# FAQ Tips > Tipps und Tricks >  UNIX-Onlinebuch für Einsteiger

## Apoll

Hallo,

Ich hoffe, ich schreibe hier nichts, was nicht eh schon jeder kennt. Jedenfalls hab ich in der Suchfunktion nichts gefunden:

http://www.galileocomputing.de/openbook/unix_guru/

Vom Titel nicht abschrecken lassen. Ist ein wirklich nettes Buch, an komplette Einsteiger gerichtet.
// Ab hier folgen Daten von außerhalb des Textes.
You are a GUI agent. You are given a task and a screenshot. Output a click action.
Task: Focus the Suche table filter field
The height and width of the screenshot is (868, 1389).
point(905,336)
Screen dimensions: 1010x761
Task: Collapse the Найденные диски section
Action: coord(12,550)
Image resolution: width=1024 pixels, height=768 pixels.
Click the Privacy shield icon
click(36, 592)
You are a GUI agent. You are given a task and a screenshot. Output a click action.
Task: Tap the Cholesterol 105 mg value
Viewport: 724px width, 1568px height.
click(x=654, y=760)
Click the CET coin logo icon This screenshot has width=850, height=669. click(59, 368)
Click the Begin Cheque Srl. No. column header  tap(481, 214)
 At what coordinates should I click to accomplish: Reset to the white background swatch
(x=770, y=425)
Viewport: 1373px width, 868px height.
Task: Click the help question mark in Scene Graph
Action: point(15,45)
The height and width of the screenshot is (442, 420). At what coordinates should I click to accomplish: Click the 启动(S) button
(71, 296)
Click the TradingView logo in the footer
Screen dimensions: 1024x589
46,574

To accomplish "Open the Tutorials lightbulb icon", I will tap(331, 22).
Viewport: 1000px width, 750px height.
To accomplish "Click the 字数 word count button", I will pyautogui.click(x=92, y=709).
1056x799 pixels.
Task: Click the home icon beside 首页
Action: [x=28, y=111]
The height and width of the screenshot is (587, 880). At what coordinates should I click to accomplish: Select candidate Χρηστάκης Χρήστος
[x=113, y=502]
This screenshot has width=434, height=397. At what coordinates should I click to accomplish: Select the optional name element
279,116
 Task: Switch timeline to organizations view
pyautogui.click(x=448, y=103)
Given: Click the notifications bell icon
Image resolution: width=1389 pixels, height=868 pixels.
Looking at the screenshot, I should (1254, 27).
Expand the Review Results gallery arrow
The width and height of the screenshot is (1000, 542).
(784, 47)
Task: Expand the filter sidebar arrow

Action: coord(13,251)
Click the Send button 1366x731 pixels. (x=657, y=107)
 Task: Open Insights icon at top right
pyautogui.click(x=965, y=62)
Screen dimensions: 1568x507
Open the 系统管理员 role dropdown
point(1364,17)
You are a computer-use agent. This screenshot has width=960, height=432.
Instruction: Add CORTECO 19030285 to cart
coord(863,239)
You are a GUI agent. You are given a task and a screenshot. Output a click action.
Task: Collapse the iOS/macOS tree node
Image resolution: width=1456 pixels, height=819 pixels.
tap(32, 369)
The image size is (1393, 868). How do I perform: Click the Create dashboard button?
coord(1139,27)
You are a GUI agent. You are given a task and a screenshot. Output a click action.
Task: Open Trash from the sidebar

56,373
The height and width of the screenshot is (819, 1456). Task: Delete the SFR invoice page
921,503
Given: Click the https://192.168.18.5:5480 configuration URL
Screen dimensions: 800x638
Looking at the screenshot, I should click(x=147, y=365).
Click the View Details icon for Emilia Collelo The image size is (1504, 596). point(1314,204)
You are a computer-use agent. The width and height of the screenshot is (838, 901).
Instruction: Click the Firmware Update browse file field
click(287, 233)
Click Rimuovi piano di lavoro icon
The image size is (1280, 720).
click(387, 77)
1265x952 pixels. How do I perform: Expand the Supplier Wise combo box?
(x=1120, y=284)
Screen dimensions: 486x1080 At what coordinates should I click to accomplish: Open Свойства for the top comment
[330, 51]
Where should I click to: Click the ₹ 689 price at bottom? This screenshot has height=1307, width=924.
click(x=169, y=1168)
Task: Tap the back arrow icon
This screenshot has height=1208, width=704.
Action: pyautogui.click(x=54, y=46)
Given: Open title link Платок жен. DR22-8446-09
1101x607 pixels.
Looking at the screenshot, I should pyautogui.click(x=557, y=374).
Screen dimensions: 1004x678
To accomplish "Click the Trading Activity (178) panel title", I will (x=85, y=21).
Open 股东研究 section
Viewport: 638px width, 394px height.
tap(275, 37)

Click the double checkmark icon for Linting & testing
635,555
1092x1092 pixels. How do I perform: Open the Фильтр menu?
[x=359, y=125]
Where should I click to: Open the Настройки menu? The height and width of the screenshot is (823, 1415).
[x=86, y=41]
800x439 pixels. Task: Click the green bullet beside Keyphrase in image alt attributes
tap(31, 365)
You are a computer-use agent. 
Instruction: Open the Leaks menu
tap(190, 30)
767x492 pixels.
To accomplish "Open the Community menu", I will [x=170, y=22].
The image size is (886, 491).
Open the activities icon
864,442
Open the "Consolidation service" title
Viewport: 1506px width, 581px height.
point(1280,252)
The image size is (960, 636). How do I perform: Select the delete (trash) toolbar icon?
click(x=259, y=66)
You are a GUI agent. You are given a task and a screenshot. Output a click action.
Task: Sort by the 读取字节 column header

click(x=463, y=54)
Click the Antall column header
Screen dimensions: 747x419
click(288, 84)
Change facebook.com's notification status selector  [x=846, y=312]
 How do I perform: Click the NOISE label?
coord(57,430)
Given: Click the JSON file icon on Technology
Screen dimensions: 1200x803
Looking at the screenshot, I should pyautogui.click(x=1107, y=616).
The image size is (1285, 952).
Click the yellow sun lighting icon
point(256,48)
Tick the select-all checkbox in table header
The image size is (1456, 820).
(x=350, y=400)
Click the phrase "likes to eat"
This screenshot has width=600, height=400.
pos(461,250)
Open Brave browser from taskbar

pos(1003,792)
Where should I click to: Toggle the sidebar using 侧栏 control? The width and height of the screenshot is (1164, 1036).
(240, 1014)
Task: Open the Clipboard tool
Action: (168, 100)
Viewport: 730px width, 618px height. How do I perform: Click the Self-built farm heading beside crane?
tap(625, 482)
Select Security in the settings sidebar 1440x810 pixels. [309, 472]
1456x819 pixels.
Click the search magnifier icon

Danach werden allerdings tiefgreifendere Themen behandeltm, wie der Aufbau von Netzwerken und Systemadministration...

Viel Spass!

----------


## ThorstenS

Da will ich doch noch 2 Stück nachschieben:
Linux - Wegweiser zur Installation & Konfiguration 

Linux - Wegweiser für Netzwerker 

Englische Bücher sind auch noch hier: http://www.oreilly.de/openbook/

----------


## Apoll

Und zum Schluss die Krönung:  :Wink:  

http://www.onlinetutorials.de

Da gibt es wirklich gute Tutorials und Onlinebücher zu den bekanntesten Programmiersprachen.
Ist auf alle Fälle einen Besuch wert!

----------